Even as pediatric cannabis protocols and attitudes are in flux, parents in Paula’s situation are pretty much on their own, she says, and with the risk of a call to child protective services (CPS) if they are not careful with the cannabis they provide their children.
“Because it’s not fully legal here,” says Paula, “[Hergenrather] can’t tell us what strain, what dosage, where to get it—it’s on the parents to figure it out.”
She credits the work Hergenrather has done on behalf of children in California, as she points out the twisted ironies of cannabis law and morality. “He treats so many kids that are so successful, but their parents are afraid to tell their doctors why,” she says.
Paula and the doctor agree that the best medicine is whole-plant medicine that balances the compounds cannabidiol (CBD) and THC (the psychoactive compound in cannabis) with the terpene oils in the plant.
“CBD is a great physical healer,” Paula says, “but we are focused on cognition.” By itself, she says, CDB-only products “did absolutely nothing” for her son.
Paula and her husband took it upon themselves to find the right medicine for their son. Paula’s husband does the medicinal cooking, she says, after they’ve secured one of two strains of Kush, which is hard to come by because you have to grow it outdoors in order to be working with organic product. They use the Northern Lights variety for depression and the Blue Dream to treat their child’s anxiety, she says.
“We learned a lot about it [by] cooking it on our own,” says Paula, who has been making cannabis capsules for her child for four years.

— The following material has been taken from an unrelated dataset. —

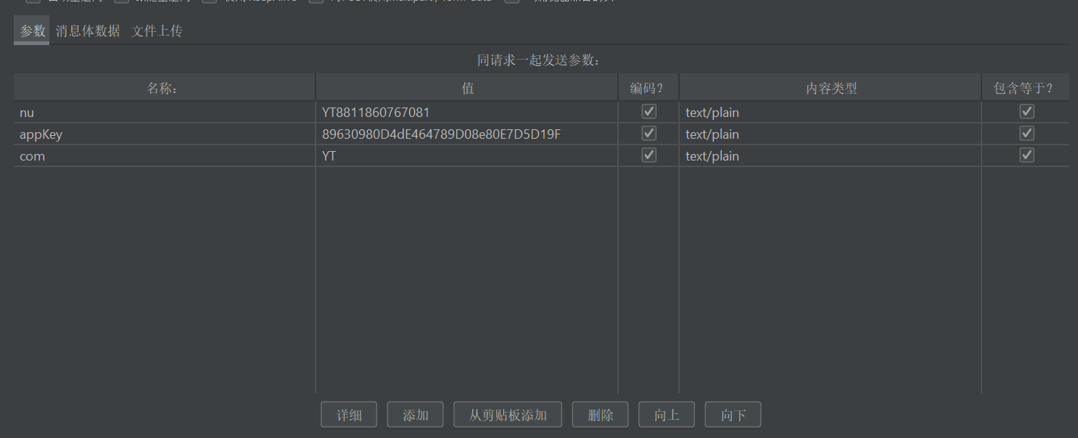Screen dimensions: 1078x438
Task: Uncheck encoding for the appKey row
Action: click(x=649, y=133)
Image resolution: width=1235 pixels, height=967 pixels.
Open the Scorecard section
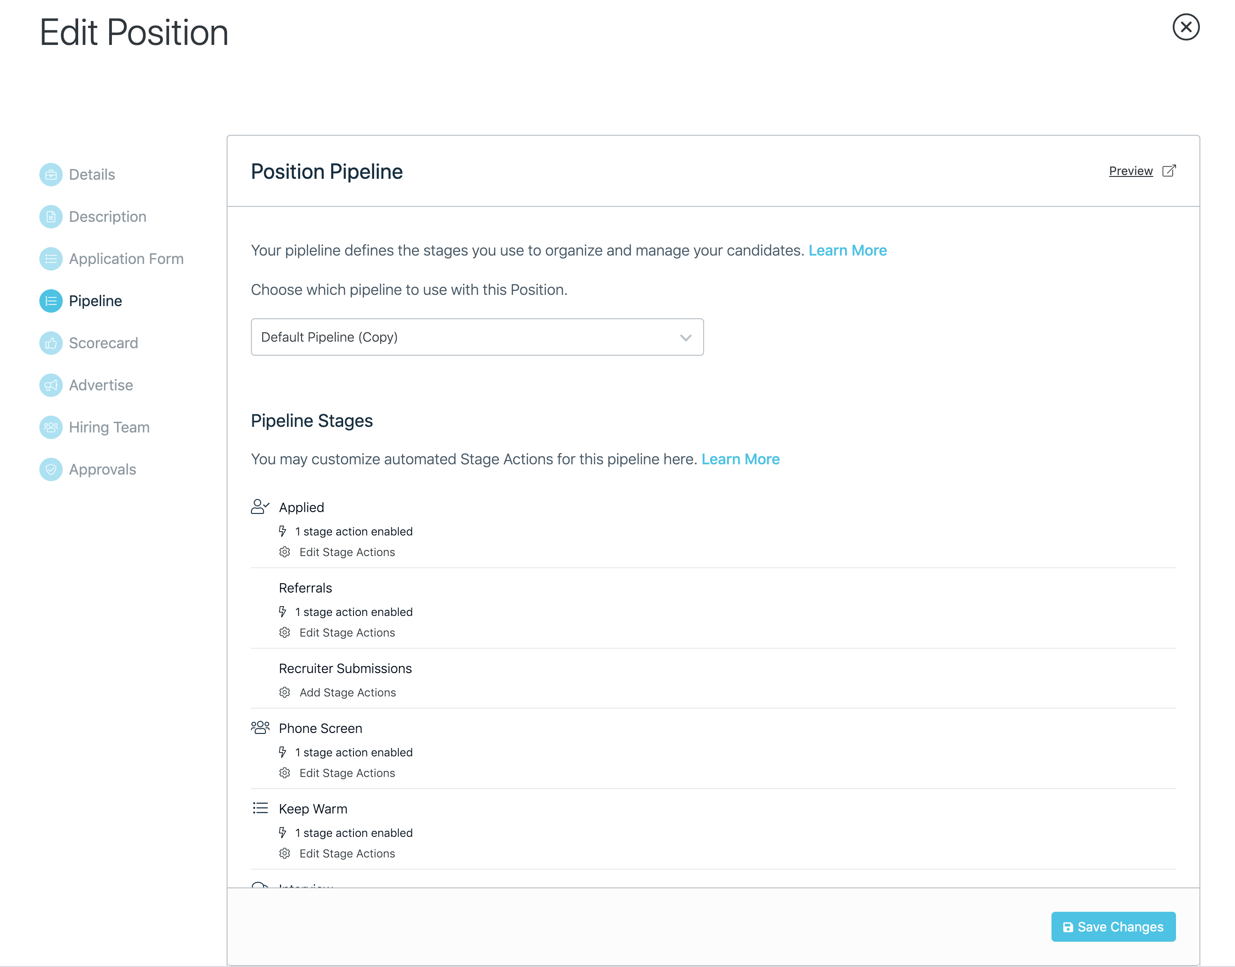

She and her husband were open to cannabis treatment for their child all along, she says, unlike many parents who are equally desperate, but “who have this stigma, that this is a horrible drug. For them to have to figure it out on their own, that’s nearly impossible.”
But the government’s ban against children feeling any sort of euphoria has meant the advent of products such as Epidiolex, which comes from Great Britain and is “a federal investigational new drug which is 99-percent CBD and 1-percent non-THC cannabinoids,” Hergenrather says.
“The reason they took out the THC is purely political,” he adds. “THC is a great anti-convulsant. So when doctors in my specialty are trying to control seizures, sometimes they get access to Epidiolex. People qualify to use it, but if they are not getting as good control for seizures as they’d hope to, they’re bringing back more of the THC into the product that they are using.”
Products that contain all the compounds, he says, “work better. You get better pain [relief], better anti-cancer, and it’s a better medication for treating seizures. Kids don’t seem to have a problem with more THC in the meds. It’s a fiction.”
Pediatric cannabis got a big boost from CNN’s resident physician Sanjay Gupta in 2013, when he reported on an extract made from a Colorado strain called Charlotte’s Web that helped to control the grand mal seizures of a young girl named Charlotte Figi.
Hergenrather noticed the difference a TV star can bring to a debate. “Parents got a lot more comfortable with it—if they see it on TV. Hey, they can do it too,” he says.
In the four years that she has used cannabis to treat her son’s conditions, Paula has noticed a shift in public opinion, too.
“Parents are more open to it, now they are bringing it up. But there’s no step-by-step guide to treating your kid with cannabis in 2016,” she says. “They need some guidance, and there isn’t anything. We want so badly to be that voice, be that support group, but it is so risky. Even if it’s legal and there’s not necessarily an age limit, it just takes that one person to call child protective services. In the end, maybe you keep the kids, but who the hell needs that anxiety?”